There was no formal (and usually pretentious) “first dance” song, just the bride and groom dancing with all of us, until all of us couldn’t dance anymore.

Laurie and Nico have what the rest of us in the world could invest in more often – both share a passion for an authentic, inclusive, creative and community minded life.  The wedding was a telling demonstration of that philosophy.

We were a colourful and creative bunch.  Most of us were combinations of performers, musicians, film makers, photographers, artists and writers. The conversations were lively and filled with laughter.

There were four of us gals with fluorescent hair colours, so I wasn’t alone with my vivid magenta and purple locks.

Throughout the night, cartoons were drawn, and tales told. I practiced some comedy material around the fire and made new friends.  The people that Laurie and Nico are was reflected in the similar people that surround them, creative, interesting souls.
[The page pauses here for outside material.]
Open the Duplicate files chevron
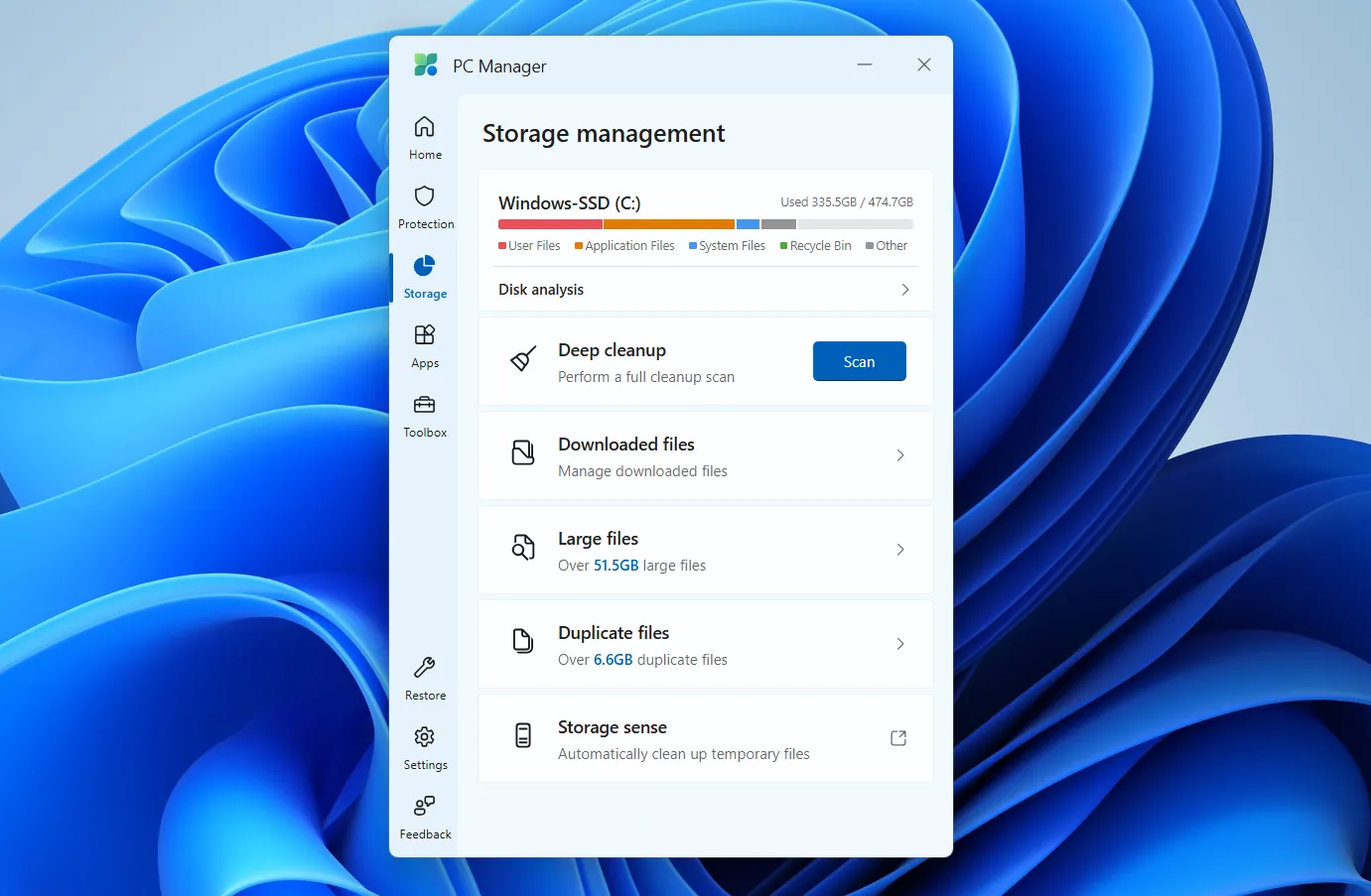1371x896 pixels. (x=900, y=644)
I felt very honoured to be asked to this wedding and I can honestly say it was the most enjoyable wedding I have been to in my 47 years of life.

“Fly 990”

To finish, here is a short list of things that made this event truly beautiful to my way of thinking (I could list many more but this just the main points):

  1. Arrernte country was acknowledged in the ceremony. The land on which the wedding took place has always been and always will be Aboriginal land.
  2. The celebrant stressed that under Australian law “marriage is between two people”. The wedding goers whooped delightedly. Australia has just been through legal changes recognising same sex marriage and many people present were part of that fight to have those basic fundamental rights recognised.
  3. Laurie’s aunt and nephews and nieces serenaded us at the reception in Maori.
  4. There was no “Mr and Mrs” assumed. They were just introduced as “Laurie and Nico”. They are married and no old-world names or ideas about ownership (such as ridiculous traditions about surnames and titles) needed to be applied.

This was a wedding for everyone (not just for the bride and groom), there was no pretensions, it was 100% about love

Not only the love between two people, but love of life, music, community and each other.